### PROMPT A
Reproduce the entire passage about how Craft Masonry came to have three degrees, word for word.

### ARTICLE
____________
It is customary today for us to speak of the Three Degrees in Craft Masonry. We just accept this and think nothing about how this all came about. The Three Degree system has not existed from time immemorial. It all came about to our Order over a long period of time and in a somewhat laborious manner. The whole change was not an overnight arrangement, but rather grew up over a period of years. In fact, the early years of this change were times of great turbulence. Much of these historic events have been shrouded, in mystery and confusion. The eventual sorting out period by our Masonic historians was done in the face of minimal historical evidence, and a large amount of reasonable assumption. Even today, some Masonic writers still find it a common ground on which to agree to disagree. And because of this lack of historical evidence it would be safe to say that the perplexing questions of the existence and growth of the three degrees, will remain a Masonic discussion point for centuries to come.

One thing is reasonably certain - prior to the early eighteenth century, two degrees were worked, the Entered Apprentice Degree and the Fellowcraft Degree. To confirm the issue, one of the ancient manuscripts, the Edinburgh Register House Ms. of 1696 and the Sloan Ms. of 1659 refer to two degrees, whilst the Trinity College Dublin Ms. of 1711 and the Graham Ms. of 1726 refer to three degrees. And so the argument has carried on for years. In these observations then, we can only give a broad spectrum of the sequence of events that led up to the establishment of the three degree system in our Order.
____________
### PROMPT B
Write out the entries from the line containing "You are a GUI" down through the line containing "pos(1172,899)", with both of those lines included and nothing else added.

### DATA FOR THE TASK
____________
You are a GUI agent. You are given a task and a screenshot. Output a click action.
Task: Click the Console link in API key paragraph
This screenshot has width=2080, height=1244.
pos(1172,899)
____________
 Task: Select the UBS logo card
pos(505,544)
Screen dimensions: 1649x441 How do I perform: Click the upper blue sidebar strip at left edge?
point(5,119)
____________
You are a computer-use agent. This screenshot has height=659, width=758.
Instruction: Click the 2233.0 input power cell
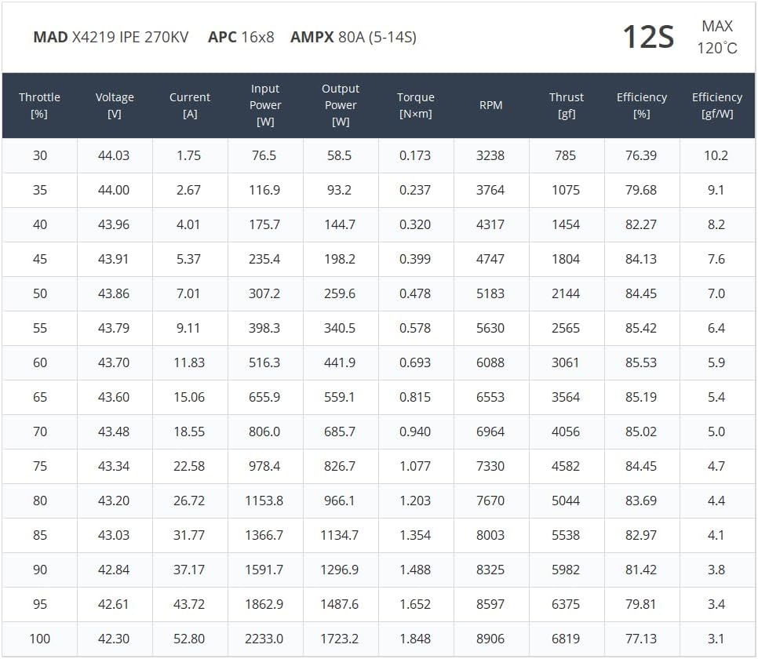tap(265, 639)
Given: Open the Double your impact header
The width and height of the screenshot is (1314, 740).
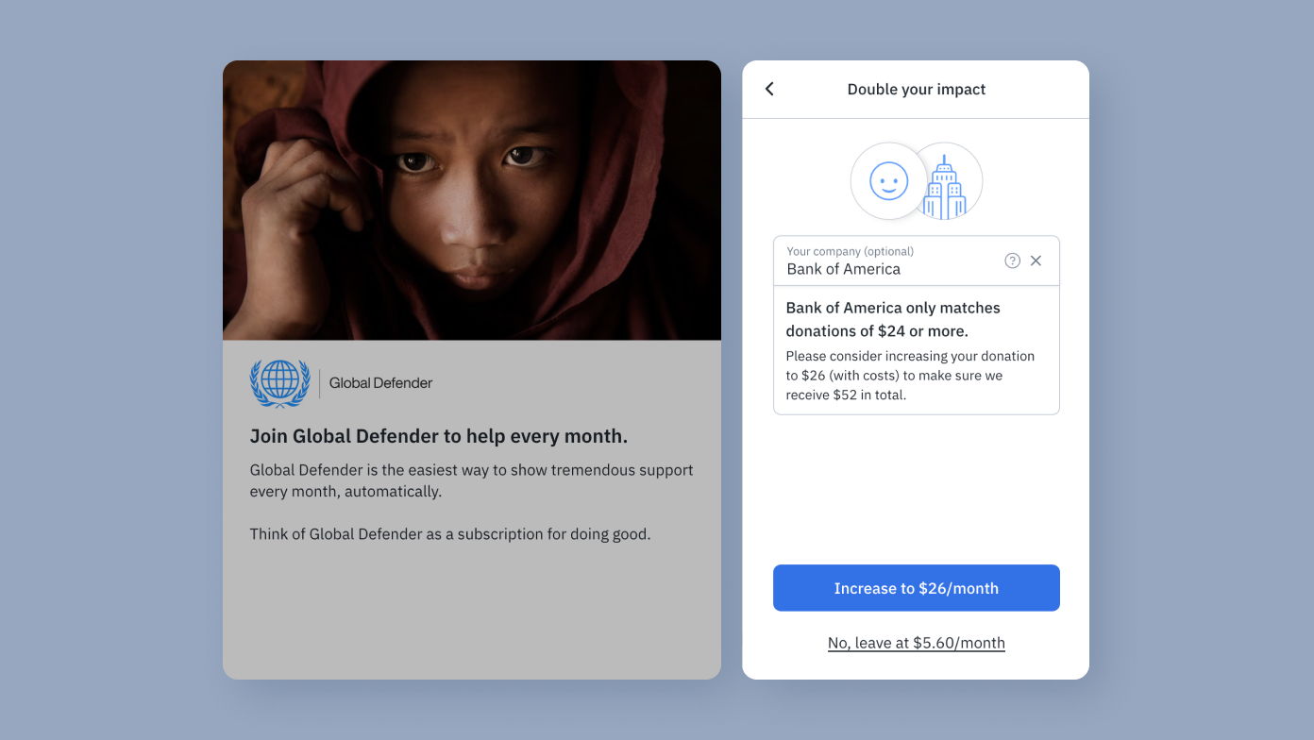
____________
### COMPLETE OUTPUT A
It is customary today for us to speak of the Three Degrees in Craft Masonry. We just accept this and think nothing about how this all came about. The Three Degree system has not existed from time immemorial. It all came about to our Order over a long period of time and in a somewhat laborious manner. The whole change was not an overnight arrangement, but rather grew up over a period of years. In fact, the early years of this change were times of great turbulence. Much of these historic events have been shrouded, in mystery and confusion. The eventual sorting out period by our Masonic historians was done in the face of minimal historical evidence, and a large amount of reasonable assumption. Even today, some Masonic writers still find it a common ground on which to agree to disagree. And because of this lack of historical evidence it would be safe to say that the perplexing questions of the existence and growth of the three degrees, will remain a Masonic discussion point for centuries to come.

One thing is reasonably certain - prior to the early eighteenth century, two degrees were worked, the Entered Apprentice Degree and the Fellowcraft Degree. To confirm the issue, one of the ancient manuscripts, the Edinburgh Register House Ms. of 1696 and the Sloan Ms. of 1659 refer to two degrees, whilst the Trinity College Dublin Ms. of 1711 and the Graham Ms. of 1726 refer to three degrees. And so the argument has carried on for years. In these observations then, we can only give a broad spectrum of the sequence of events that led up to the establishment of the three degree system in our Order.

### COMPLETE OUTPUT B
You are a GUI agent. You are given a task and a screenshot. Output a click action.
Task: Click the Console link in API key paragraph
This screenshot has width=2080, height=1244.
pos(1172,899)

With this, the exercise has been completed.